Но в этот раз мы расстались все-таки мирно, почти, я бы это назвал «угрожающим миром», хотя он сказал маме, что как давал мне, так и будет давать рубль в день на еду, несмотря на то что я «ухожу» из дома, «бросаю» его и «не желаю с ним жить», глубоко его этим оскорбляя. Для него деньги были вечно большое дело, и рубль в день считалось как «манна небесная».
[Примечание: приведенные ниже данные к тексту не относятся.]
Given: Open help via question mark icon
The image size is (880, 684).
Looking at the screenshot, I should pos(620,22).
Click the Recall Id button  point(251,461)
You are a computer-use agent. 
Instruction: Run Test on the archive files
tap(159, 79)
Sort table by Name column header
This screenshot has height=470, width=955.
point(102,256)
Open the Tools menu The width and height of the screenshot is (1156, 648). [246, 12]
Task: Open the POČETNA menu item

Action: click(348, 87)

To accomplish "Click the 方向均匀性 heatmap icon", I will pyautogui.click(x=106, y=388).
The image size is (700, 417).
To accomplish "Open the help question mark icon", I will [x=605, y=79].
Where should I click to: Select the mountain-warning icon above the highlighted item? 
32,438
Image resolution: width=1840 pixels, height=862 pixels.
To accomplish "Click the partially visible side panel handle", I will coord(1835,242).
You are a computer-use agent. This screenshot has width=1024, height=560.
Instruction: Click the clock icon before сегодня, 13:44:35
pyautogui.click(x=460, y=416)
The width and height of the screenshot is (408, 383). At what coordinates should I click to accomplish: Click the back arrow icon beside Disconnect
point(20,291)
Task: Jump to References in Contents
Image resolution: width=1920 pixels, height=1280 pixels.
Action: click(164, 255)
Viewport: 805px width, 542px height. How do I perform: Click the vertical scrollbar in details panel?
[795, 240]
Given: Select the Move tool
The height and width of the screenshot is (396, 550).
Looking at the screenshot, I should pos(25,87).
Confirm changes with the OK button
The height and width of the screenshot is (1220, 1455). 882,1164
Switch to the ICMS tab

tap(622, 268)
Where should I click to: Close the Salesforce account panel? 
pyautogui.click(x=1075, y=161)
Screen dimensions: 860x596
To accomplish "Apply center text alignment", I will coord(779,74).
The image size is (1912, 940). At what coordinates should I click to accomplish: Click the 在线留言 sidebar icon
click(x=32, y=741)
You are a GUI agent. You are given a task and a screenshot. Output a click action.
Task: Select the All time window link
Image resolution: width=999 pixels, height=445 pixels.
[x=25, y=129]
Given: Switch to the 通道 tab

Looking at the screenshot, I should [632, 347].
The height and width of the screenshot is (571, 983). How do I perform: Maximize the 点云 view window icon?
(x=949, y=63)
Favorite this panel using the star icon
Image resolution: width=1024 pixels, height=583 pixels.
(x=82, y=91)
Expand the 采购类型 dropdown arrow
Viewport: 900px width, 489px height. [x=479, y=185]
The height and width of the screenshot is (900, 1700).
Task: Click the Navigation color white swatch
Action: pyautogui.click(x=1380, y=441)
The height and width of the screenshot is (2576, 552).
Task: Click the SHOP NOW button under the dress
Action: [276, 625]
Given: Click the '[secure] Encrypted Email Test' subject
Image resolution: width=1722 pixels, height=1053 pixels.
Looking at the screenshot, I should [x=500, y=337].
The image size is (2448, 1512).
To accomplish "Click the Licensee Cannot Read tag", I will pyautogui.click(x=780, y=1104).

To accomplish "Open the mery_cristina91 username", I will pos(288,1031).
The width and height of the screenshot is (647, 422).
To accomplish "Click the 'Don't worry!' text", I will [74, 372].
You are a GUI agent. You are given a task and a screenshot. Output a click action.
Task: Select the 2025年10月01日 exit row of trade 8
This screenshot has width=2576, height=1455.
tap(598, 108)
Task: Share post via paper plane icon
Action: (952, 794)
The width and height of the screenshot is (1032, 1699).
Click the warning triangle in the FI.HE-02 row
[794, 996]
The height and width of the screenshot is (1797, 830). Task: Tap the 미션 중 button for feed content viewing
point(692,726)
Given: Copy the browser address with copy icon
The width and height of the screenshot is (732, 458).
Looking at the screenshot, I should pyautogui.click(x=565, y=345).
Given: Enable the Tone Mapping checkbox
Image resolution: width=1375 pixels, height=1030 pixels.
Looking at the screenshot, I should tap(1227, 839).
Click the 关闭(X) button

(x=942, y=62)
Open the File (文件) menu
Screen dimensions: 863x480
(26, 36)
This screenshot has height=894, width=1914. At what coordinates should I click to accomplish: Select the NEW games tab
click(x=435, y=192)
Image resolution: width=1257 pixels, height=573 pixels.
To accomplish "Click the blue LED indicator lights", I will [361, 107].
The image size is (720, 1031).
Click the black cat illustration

Он всегда приводил мне пример, как он жил, и как они учились, и что ему его папа ничего не давал, — 40-е годы, война еще не началась, отец окончил 2-й московский медицинский, был выпускной, а через день она началась, 22 июня. Я ему всегда отвечал: что он хочет, чтобы я сейчас так жил только потому, что он жил тогда, ходил босиком или спал на столе у тетки, имея в зубах кусок хлеба на два дня; чтобы я прошел через все это тоже? Все течет, прогресс, меняется (не изменяется… какая разница), другие времена, поэтому и я другой, и пожелания у меня иные. И кстати, говорил я, много от тебя не требую, посмотрел бы, что другие имеют в моем возрасте. «Паразит, вот ты кто, — говорит он, — а я знаю тысячи, кто мечтал бы жить, как ты живешь: в Москве, в отдельной квартире, учишься в лучшем институте, да еще государство тебе дармоеду платит стипендию, и напрасно, это явная ошибка государства. Мать-отец тебя кормят, поят, а ты баклуши бьешь, ни черта не делая, рассуждаешь только, все умным из себя прикидываешься, знали мы такие умы. Суковатым дрыном погнать бы тебя на производство, да чтоб повкалывал по двенадцать часов в день, как Ворошилов — в тринадцать лет в шахту спустился, а потом в рабочую общагу, в запах пота, который ты так „любишь“, да носки в нос соседа, и если еда хоть какая есть — хорошо, а наутро опять в смену, и так все время, все дни — пахать, пахать тебе надо. Только тогда оценишь, что тебе родители дают…»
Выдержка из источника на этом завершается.